Take the data below and filter it for lines containing the word "output"; show each line found.

-- Material to process --
+ + + + + + +

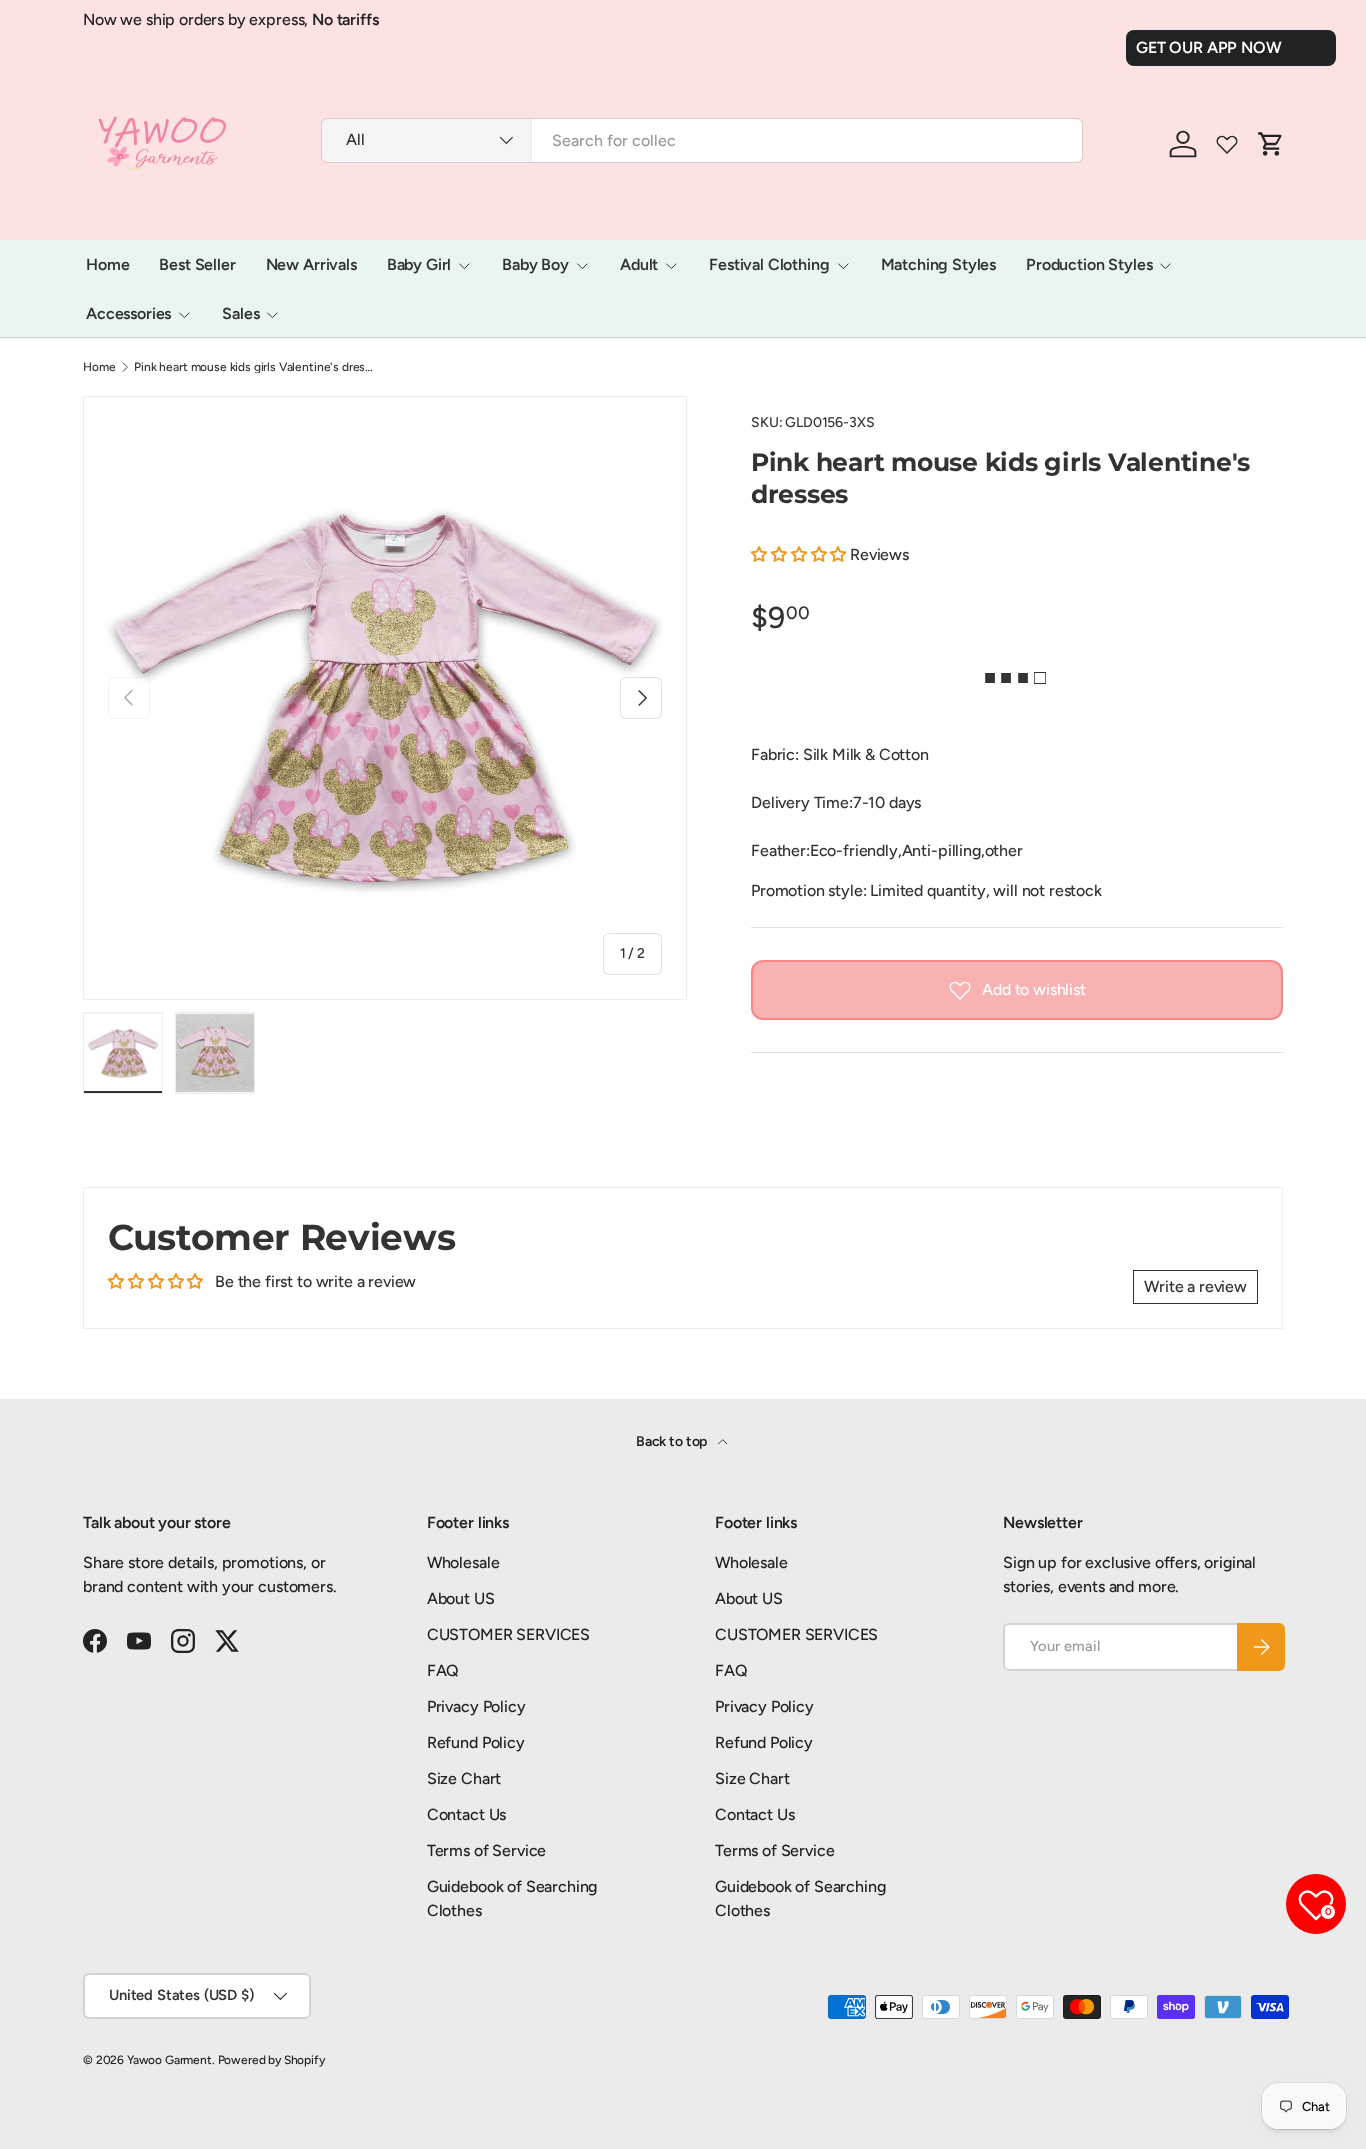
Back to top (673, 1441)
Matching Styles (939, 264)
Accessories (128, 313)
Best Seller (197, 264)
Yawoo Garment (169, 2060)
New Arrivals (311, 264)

+ + + + + + +

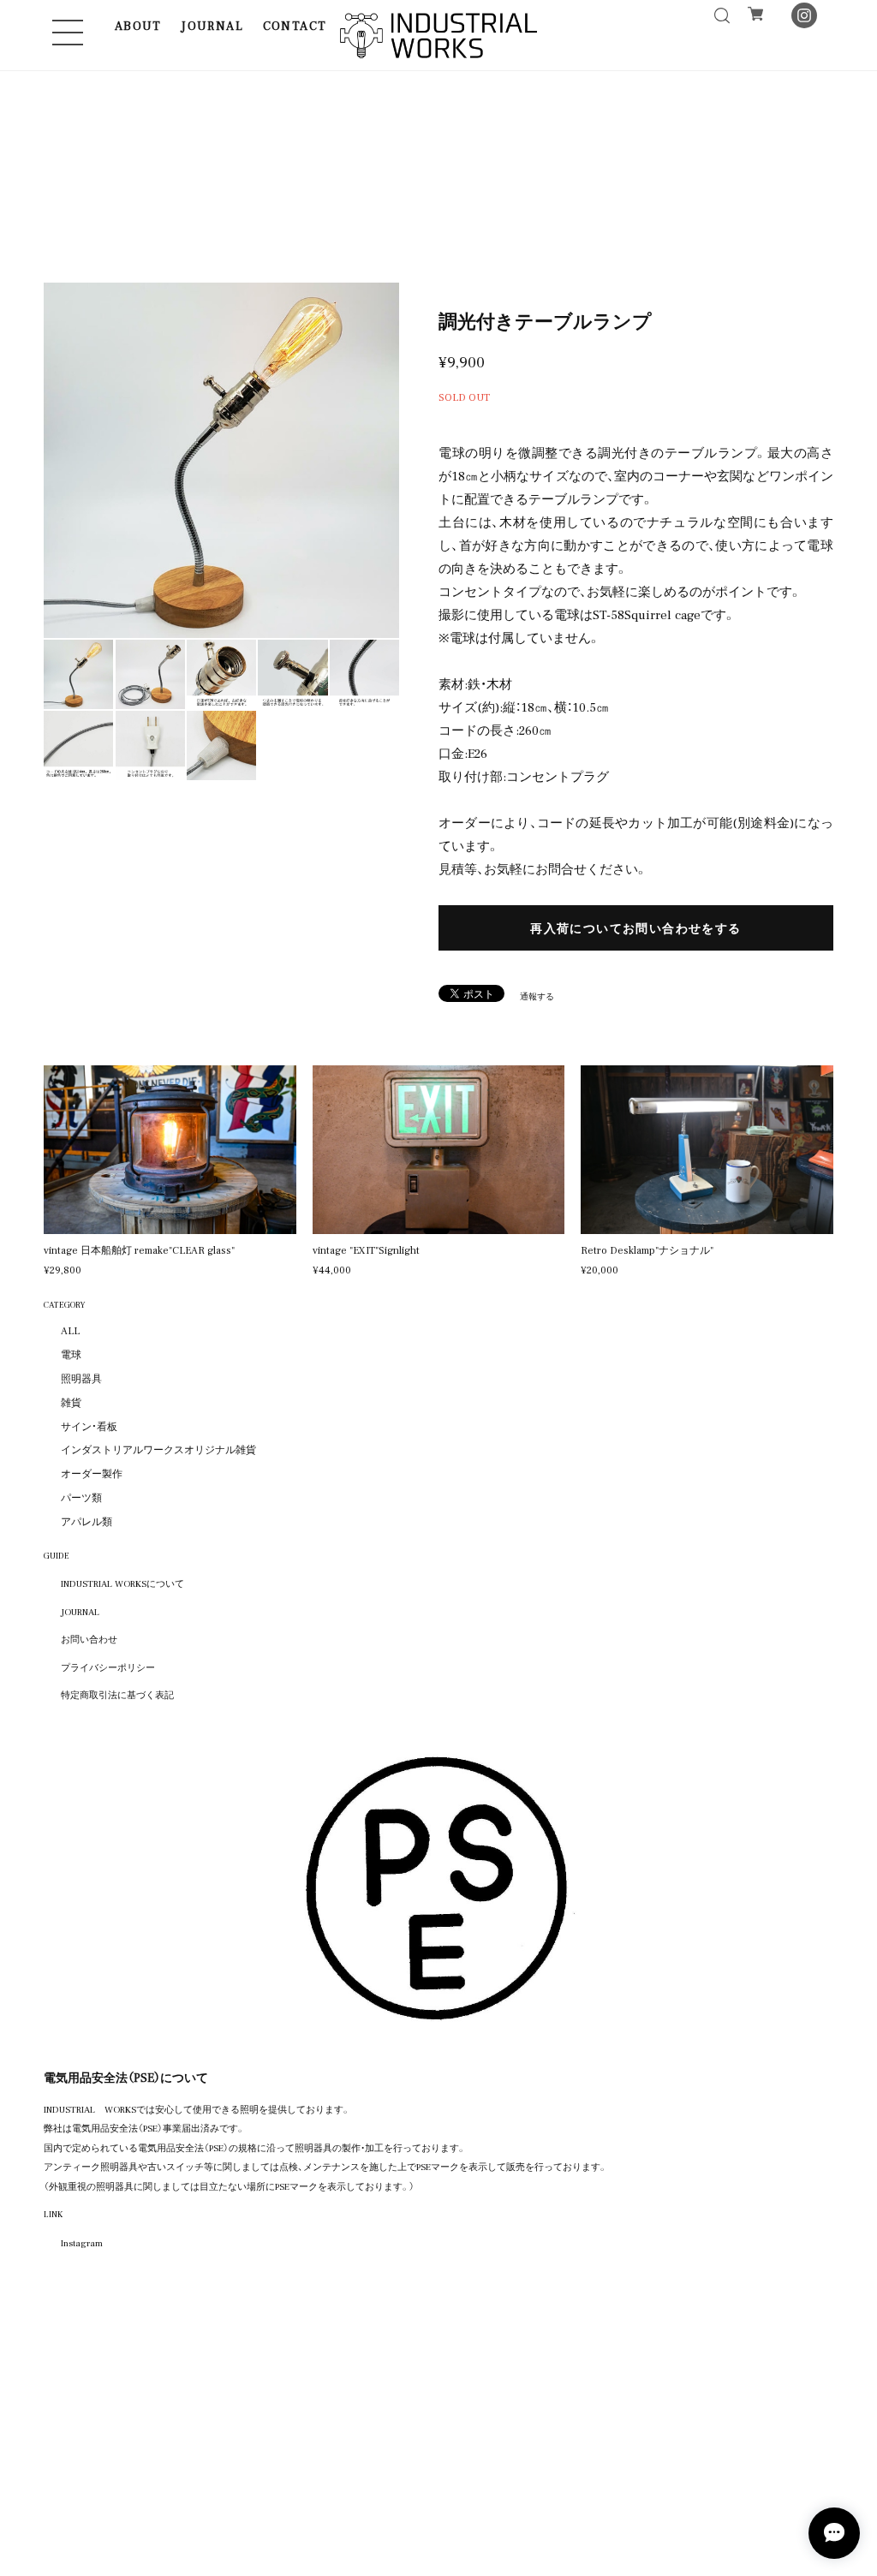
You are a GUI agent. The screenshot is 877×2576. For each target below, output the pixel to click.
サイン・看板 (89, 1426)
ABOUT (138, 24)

+ + + + + + +

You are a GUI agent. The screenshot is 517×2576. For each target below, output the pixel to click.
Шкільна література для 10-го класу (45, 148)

+ + + + + + +

-- Answer section --
You are a GUI agent. The screenshot is 877×2576. For each target below, output the pixel to click.
You are a GUI agent. The screenshot is 517×2576. For each target below, output the pixel to click.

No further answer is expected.